Wildlife Conservation Society
- Logo used since 2015
- Abbreviation: WCS
- Formation: April 26, 1895; 131 years ago (as New York Zoological Society)
- Founders: Andrew H. Green; Henry F. Osborn; Madison Grant;
- Type: 501(c)(3) non-profit organization
- Purpose: Species conservation; Conservation; Ecology;
- Headquarters: Bronx Zoo The Bronx, New York City, United States
- Region served: Worldwide
- Chair: Alejandro Santo Domingo
- Vice chair: Hamilton E. James
- Key people: Robb Menzi (Interim President and Chief Executive Officer)
- Staff: 3,700
- Website: www.wcs.org
- Formerly called: New York Zoölogical Society (1895–1993)

= Wildlife Conservation Society =

Conservation organization in New York City

The Wildlife Conservation Society (WCS) is a global 501(c)(3) non-governmental organization, headquartered at the Bronx Zoo in New York City, with a mission to save "wildlife and wild places across the globe". Founded in 1895 as the New York Zoölogical Society (NYZS), the global conservation organization is, as of July 1, 2025, led by President and CEO Adam Falk. WCS manages four New York City wildlife parks in addition to the Bronx Zoo: the Central Park Zoo, New York Aquarium, Prospect Park Zoo, and Queens Zoo. Together, these parks receive 4 million visitors per year. All these facilities are accredited by the Association of Zoos and Aquariums (AZA). WCS has a global program doing conservation work on the ground in more than 50 countries.

Short exercise 1
Return word for word everything in the records from the line containing "You are a computer-use agent. The" down to the end of the records.
Short exercise 2
Resume the Wildlife Conservation Society article from where it stops.

Entries for locating words and elements
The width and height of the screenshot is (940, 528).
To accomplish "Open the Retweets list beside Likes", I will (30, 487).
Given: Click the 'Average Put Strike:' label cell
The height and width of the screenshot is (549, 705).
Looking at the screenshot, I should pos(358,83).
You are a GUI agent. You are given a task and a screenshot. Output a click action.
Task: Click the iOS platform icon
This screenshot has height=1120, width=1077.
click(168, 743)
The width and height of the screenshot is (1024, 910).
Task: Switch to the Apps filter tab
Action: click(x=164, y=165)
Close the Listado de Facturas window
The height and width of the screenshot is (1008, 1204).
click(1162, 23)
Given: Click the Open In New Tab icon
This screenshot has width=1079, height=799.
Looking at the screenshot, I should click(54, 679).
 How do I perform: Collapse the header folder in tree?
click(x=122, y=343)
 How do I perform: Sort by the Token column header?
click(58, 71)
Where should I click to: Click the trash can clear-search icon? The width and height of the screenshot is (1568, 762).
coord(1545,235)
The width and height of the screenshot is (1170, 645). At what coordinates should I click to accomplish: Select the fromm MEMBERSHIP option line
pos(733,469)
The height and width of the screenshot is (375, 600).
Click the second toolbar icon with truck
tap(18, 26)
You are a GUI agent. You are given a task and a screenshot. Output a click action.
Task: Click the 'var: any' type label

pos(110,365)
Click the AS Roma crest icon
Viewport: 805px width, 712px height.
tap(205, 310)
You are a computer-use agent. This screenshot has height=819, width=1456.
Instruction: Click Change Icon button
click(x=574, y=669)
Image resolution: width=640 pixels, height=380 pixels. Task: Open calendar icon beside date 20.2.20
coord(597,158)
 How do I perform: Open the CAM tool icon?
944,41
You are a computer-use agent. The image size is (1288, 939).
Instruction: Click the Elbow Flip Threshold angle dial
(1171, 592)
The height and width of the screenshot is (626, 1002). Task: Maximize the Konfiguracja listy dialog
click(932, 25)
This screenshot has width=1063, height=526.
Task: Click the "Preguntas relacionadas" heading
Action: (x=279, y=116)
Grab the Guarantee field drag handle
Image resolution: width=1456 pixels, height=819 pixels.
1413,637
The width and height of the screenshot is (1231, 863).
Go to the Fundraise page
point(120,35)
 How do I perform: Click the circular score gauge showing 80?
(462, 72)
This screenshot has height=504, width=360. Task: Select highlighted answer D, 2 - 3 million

Expected answer 1
You are a computer-use agent. The image size is (1288, 939).
Instruction: Click the Elbow Flip Threshold angle dial
(1171, 592)
The height and width of the screenshot is (626, 1002). Task: Maximize the Konfiguracja listy dialog
click(932, 25)
This screenshot has width=1063, height=526.
Task: Click the "Preguntas relacionadas" heading
Action: (x=279, y=116)
Grab the Guarantee field drag handle
Image resolution: width=1456 pixels, height=819 pixels.
1413,637
The width and height of the screenshot is (1231, 863).
Go to the Fundraise page
point(120,35)
 How do I perform: Click the circular score gauge showing 80?
(462, 72)
This screenshot has height=504, width=360. Task: Select highlighted answer D, 2 - 3 million

Expected answer 2
==History==

===Founding===

Tour through Bronx Zoo, 1950

The Wildlife Conservation Society was originally chartered by the government of the State of New York, on April 26, 1895. Then known as the New York Zoölogical Society, the organization embraced a mandate to advance native wildlife conservation, promote the study of zoology, and create a first-class zoological park that would be free to the public; its name was changed to the Wildlife Conservation Society in 1993. Andrew H. Green was the first president of the society but was replaced by Levi P Morton after Green resigned due to declining health. Henry Fairfield Osborn, who was the curator of the American Museum of Natural History and the founder of the American Eugenics Society, was Morton's successor. Madison Grant, popular eugenicist and author of The Passing of The Great Race, acted as the society's secretary and the chairman of the executive committee. William Temple Hornaday operated as the founding Director and General Curator of the park itself. Together, these leaders wrote hundreds of works promoting preservationist values. According to environmental historian Miles A. Powell, their writings and arguments were foundational for conservation but partially motivated by racial discrimination, hyper masculinity, and an association between protecting the nation's wildlife and protecting the nation's white population.

Other notable figures involved in the Society's creation include George Bird Grinnell, founder of the Audubon Society and editor of Forest and Stream magazine, and members of the Boone and Crockett Club.

The Bronx Zoo (formerly the New York Zoological Park) was designed along the lines of other cultural institutions in New York City, such as the American Museum of Natural History. The city provided the land for the new zoo and some funding for buildings and annual operating costs. WCS raised most of the funds for construction and operations from private donors, and selected the scientific and administrative personnel. Hornaday's tenure was very significant for conservation, but he encountered controversy after the exhibiting Ota Benga, a Mbuti (Congo pygmy) man.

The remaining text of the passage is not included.